▶ **Requirement**:
Copy the listing word for word, starting at the line with "Given: Click the red" and going through the end of the listing.

▶ **Supplied records**:
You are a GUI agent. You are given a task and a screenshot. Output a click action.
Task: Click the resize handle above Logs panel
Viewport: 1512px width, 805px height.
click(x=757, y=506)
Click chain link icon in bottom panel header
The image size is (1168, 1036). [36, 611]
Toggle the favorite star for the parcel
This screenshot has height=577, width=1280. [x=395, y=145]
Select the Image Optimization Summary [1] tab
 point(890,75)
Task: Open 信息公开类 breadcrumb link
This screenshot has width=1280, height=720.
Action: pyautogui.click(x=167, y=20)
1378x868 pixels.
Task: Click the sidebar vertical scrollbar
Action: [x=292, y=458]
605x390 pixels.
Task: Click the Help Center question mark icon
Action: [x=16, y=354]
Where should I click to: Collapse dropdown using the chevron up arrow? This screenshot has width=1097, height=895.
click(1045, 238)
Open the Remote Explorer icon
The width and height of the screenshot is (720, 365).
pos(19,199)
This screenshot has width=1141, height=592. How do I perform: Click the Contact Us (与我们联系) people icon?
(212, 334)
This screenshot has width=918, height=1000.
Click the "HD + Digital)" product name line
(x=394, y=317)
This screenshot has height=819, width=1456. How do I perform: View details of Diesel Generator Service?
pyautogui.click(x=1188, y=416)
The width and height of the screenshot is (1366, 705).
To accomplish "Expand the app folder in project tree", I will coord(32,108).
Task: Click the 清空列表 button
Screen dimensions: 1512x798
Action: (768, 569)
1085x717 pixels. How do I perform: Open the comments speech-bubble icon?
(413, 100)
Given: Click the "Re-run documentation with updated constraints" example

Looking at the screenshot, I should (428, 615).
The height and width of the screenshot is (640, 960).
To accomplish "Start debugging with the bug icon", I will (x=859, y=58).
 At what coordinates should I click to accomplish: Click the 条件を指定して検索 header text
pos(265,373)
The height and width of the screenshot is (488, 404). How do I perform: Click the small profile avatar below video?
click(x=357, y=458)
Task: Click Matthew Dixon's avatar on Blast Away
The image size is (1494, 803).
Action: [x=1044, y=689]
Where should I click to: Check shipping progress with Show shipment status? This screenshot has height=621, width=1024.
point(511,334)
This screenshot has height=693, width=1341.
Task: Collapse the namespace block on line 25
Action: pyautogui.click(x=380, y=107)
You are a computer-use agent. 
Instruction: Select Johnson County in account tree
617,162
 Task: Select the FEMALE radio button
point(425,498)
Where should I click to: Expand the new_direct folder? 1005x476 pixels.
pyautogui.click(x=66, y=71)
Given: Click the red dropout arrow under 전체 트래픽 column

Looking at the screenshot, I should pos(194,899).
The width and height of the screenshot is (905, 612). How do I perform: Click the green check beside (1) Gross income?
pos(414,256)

▶ **Output for this exercise**:
Given: Click the red dropout arrow under 전체 트래픽 column

Looking at the screenshot, I should pos(194,899).
The width and height of the screenshot is (905, 612). How do I perform: Click the green check beside (1) Gross income?
pos(414,256)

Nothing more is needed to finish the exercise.